Для нормального государства ситуация возникла более чем нелепая. Хотя группа Дудаева и устроила погром в Верховном Совете (якобы за поддержку ГКЧП), но была еще ничем. Была далеко от власти, сидя в загаженном здании школы. А легитимная власть со всеми силовыми структурами самоустранилась от выполнения своих функций, зарылась в норы, как выводок пауков перед ливнем. И хитрован Доку Завгаев — закрутил своими интригами «вихри враждебные», теперь сидит где-то, как филин в дупле, наблюдая за расползанием по республике сепаратистского гноя.
Я позвонил Ельцину и рассказал о первых впечатлениях об увиденном.
— Постарайтесь найти Завгаева и поговорить с ним, — поручил Борис Николаевич.
В Грозном у меня оказалось немало знакомых чеченцев. С кет-то мы провели детство в Восточном Казахстане, но по большей части это были люди, окончившие, как и я, Казахский государственный университет в Алма-Ате. Много чеченцев училось в КазГУ, почти все они занимались борьбой или тяжелой атлетикой, и я достаточно времени провел с ними на тренировках и спортивных сборах перед всесоюзными соревнованиями.
Знакомые давно обустроились на престижных должностях в спецслужбах и аппарате правительства — им был нужен покой в республике. А припадки сепаратистской эпилепсии тревожили их. Куда, как не к ним, надо было двигать за информацией о местоположении Завгаева, да и о закулисной стороне дудаевского мятежа?
Друг про друга вайнахи знают все или почти все. Но поскольку они — нация, как вещь в себе: закрытая, непрозрачная, вытащить из них сведения о внутренней жизни постороннему человеку непросто. Правда, если они «съели пуд соли» с тобой и тебе доверяют, то рассказывают про все без утайки.

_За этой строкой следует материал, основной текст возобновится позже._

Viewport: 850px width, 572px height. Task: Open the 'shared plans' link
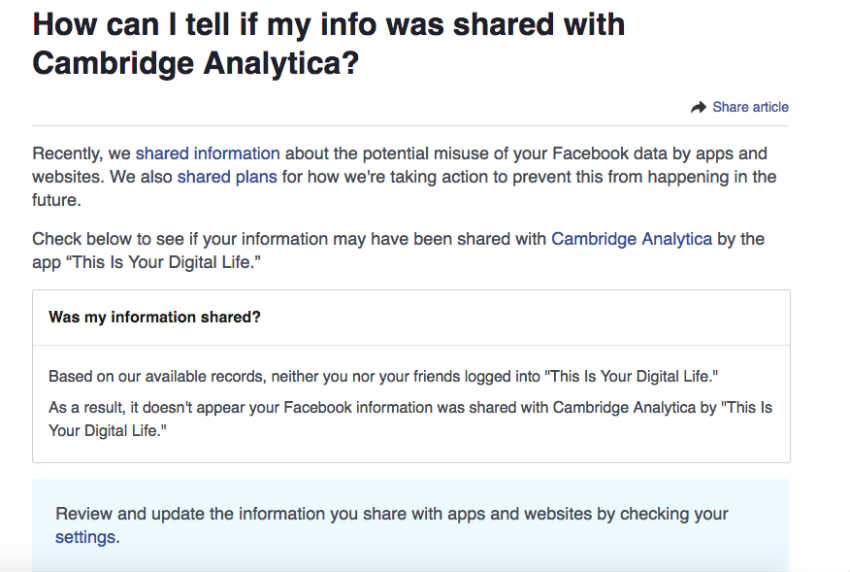point(227,177)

Как случилось, рассуждали друзья за скромным вечерним столом, что генерал Дудаев в свои сорок шесть лет бросил перспективную военную службу (был командиром дивизии дальней авиации в эстонском городе Тарту) и подался в Чечню? Раньше он не баловал Кавказ своими приездами — жил и учился в Тамбове, служил в далеких от родины городах, заканчивал Военно-воздушную академию имени Гагарина, воевал в Афганистане.
И отпуска с русской женой проводил где-нибудь на море. Чеченцы только слышали, что у них, как у ингушей Аушев, тоже есть свой боевой генерал, который управлял полком в Афганистане, подвергая ковровым бомбардировкам позиции и аулы моджахедов.
— Вай-вай, — качали головой старики, — как может вайнах сжигать родовые гнезда братьев-мусульман?
Тогда «откуда у хлопца» чеченская грусть?
В начале 90-го активизировалась на кавказском направлении работа посольств Турции и Иордании в СССР. Судьба Советского Союза, как мы знаем, была предрешена. Бнай Брит, словно лев, насытился и, чуть отодвинувшись в сторону, издавал утробные звуки отрыжки: пусть шакалы ковыряются в остатках добычи. У них со львом одно поле охоты.
Службы посольств организовывали поездки в Грозный чеченских делегаций из своих стран. В тамошних вайнахских диаспорах антисоветский настрой был в порядке вещей, и в делегации подбирали людей соответствующих. Зелимхан Яндарбиев стелился перед гостями кошмой: возил их по городам и поселкам, устраивал встречи со старейшинами и молодежью.
Никто не скрывал пропагандистских целей своих приездов. На всех встречах гости повторяли, как заученное: советская держава ослабла, дышит на ладан, и время пришло для национальной идеи вайнахов — идеи реванша. Реванша за депортацию, за довоенные чистки аулов чекистами и даже за ермоловские операции в горах.
Пожилые чеченцы встречали заезжих провокаторов настороженно. Но молодежи их слова нравились. Реванш — это ведь автомат в руки и пали по встречным-поперечным.
А кураторы Яндарбиева под реваншем подразумевали нечто иное — возрождение на Северном Кавказе независимого исламского государства — верного союзника Турции и других ближневосточных сателлитов США. Вайнахия должна была играть роль собирателя соседних земель в Конфедерацию Горских республик, объединившую на первом этапе Чечено-Ингушетию с Дагестаном, а затем — с Кабардино-Балкарией, Карачаево-Черкесией и даже с буддистской Калмыкией.